大谷映芳「辺境へ」感想。
辺境紀行文。2006年07月08日読了。
大谷映芳 /山と渓谷社 2003/09出版 239p 21cm ISBN:4635250083 ¥2,730(税込)
1947年生まれ早大山岳部出身の筆者は、「ニュースステーションの特集・ギアナ高地」などを手がけたテレビ朝日のディレクターで、辺境を中心とした自然を取り上げたスペシャル番組を数多く制作した。取材で行った場所はネパール、ブータン、チベット、ギアナ高地、南極、パタゴニア、グレート・リフト・バレー縦断、その他多数。
本書は、作者が映像取材を行った際に、テレビでは流せなかったことや映像では捉えきれなかったこと、取材の合間に感じたことや出会った人々、などについて書かれている。
この本、2年半積ん読だったのだが、ふと思い、読んだのだ。
で、まあ、なんだ。
言ってしまえば、この作者は会社の金で行った取材し、そこで出会った人々との話や、そこで体験したことの話が書かれているのだが、自腹切って行っているわけではないから「共感」できない。普通の旅行記を読むと、なんやかやで「共感」があるのだが、この本には、ない。

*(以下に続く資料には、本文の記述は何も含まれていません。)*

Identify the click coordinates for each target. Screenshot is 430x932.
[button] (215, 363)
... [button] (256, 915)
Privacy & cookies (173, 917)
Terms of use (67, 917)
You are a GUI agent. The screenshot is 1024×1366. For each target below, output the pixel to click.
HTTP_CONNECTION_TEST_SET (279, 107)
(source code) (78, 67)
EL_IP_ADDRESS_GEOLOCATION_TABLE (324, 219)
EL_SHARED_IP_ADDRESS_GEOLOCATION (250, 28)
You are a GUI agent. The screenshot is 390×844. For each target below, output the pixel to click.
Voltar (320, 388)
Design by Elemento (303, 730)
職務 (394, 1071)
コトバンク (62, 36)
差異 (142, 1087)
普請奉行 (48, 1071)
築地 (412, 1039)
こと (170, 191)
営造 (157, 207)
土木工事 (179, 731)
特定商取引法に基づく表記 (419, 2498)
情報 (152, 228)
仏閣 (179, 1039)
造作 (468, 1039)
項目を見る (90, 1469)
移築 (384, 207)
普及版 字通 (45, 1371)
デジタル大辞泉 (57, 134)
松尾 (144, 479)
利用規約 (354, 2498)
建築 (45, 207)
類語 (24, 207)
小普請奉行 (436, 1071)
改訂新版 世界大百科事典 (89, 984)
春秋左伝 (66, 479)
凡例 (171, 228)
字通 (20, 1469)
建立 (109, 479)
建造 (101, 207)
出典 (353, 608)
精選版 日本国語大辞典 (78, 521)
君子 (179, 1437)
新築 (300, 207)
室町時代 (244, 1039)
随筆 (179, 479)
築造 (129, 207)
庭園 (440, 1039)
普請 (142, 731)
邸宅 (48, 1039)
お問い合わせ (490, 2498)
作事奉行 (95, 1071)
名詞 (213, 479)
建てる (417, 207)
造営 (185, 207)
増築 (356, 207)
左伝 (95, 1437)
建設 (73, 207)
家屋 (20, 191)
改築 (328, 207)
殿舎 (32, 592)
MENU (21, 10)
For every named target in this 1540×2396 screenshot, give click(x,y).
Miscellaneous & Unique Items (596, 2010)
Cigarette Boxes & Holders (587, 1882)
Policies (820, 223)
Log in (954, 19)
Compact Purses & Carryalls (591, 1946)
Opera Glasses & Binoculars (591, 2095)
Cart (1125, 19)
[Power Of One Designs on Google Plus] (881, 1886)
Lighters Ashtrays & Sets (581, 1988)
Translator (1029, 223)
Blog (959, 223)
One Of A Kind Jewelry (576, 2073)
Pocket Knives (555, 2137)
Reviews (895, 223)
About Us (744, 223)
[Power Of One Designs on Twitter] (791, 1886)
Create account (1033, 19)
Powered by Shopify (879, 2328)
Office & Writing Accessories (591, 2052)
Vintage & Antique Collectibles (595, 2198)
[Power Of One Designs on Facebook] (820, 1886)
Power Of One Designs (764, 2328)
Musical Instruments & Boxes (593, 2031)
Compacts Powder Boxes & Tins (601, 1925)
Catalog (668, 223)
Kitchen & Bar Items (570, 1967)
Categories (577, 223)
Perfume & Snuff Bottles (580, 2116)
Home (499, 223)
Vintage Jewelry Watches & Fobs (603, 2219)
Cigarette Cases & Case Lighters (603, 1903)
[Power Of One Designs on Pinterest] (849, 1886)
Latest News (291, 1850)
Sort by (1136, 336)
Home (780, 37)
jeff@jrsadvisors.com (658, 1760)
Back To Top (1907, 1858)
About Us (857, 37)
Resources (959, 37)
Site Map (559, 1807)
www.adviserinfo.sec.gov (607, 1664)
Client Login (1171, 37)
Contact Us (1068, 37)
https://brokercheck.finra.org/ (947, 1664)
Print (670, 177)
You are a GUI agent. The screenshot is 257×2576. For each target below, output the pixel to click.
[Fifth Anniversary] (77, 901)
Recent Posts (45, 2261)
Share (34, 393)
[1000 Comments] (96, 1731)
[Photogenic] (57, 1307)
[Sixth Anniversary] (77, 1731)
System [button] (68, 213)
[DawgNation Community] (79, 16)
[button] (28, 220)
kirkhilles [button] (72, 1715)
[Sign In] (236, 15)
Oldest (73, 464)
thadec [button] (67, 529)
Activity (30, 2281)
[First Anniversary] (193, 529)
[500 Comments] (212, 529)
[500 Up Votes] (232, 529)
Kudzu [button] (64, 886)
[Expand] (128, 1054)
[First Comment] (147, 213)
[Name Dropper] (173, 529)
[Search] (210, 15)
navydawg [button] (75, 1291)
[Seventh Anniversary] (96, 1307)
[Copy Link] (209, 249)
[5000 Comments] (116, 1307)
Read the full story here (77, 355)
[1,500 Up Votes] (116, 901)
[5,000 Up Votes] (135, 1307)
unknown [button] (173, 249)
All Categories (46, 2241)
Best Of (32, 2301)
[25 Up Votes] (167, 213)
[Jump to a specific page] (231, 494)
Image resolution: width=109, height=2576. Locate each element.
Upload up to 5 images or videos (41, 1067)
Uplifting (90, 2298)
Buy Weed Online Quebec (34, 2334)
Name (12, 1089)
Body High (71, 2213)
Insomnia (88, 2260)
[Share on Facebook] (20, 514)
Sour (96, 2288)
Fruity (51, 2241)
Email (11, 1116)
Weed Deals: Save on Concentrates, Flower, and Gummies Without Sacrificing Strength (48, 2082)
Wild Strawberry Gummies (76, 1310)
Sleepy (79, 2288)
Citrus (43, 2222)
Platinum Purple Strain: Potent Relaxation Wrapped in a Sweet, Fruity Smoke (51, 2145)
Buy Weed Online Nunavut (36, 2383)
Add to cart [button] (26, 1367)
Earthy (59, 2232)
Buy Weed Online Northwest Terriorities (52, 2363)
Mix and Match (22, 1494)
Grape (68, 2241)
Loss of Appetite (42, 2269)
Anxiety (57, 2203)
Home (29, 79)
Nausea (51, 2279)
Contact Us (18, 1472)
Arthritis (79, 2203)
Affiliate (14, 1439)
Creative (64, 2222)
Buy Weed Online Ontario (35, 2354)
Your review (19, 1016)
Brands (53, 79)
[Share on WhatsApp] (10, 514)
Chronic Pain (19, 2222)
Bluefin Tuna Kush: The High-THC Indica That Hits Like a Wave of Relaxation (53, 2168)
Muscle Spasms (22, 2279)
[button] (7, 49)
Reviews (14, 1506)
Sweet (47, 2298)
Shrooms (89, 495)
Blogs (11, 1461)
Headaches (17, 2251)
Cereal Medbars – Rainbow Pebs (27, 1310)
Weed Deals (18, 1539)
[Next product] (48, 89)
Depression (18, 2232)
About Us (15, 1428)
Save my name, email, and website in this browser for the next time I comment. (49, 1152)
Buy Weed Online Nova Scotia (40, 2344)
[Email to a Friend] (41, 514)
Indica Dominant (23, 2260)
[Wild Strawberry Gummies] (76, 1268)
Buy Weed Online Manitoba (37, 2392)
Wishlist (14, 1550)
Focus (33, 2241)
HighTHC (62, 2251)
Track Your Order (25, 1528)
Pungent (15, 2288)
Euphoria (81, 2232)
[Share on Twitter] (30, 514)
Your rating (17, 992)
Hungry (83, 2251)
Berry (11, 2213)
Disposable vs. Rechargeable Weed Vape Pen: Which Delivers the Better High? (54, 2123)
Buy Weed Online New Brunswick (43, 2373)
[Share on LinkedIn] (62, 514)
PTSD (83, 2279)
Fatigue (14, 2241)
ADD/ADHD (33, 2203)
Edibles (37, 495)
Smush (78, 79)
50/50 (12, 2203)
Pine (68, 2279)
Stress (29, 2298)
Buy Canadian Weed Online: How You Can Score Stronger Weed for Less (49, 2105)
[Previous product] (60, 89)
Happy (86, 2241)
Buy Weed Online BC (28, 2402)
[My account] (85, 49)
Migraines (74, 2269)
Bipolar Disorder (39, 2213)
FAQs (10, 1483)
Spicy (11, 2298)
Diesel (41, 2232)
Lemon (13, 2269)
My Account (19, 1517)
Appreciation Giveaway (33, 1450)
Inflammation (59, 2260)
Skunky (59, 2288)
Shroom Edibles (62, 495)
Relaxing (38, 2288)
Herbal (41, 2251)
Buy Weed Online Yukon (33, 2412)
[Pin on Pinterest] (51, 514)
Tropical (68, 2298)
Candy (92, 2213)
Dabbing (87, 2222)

掲載されている多数の写真、そこそこいい写真と思うけど、小難しく言うと著作権が作者にあるのか疑問だ。著作者は作者だろうけど、取材の費用は会社から出ているのだから、著作権はテレビ朝日にあるような気がする。私自身テレビ業界で働いていて契約やら権利処理やらに日々携わっているけど、こういう作者のスタンスは何かイヤ。
値段が高く損した気分になる本だった。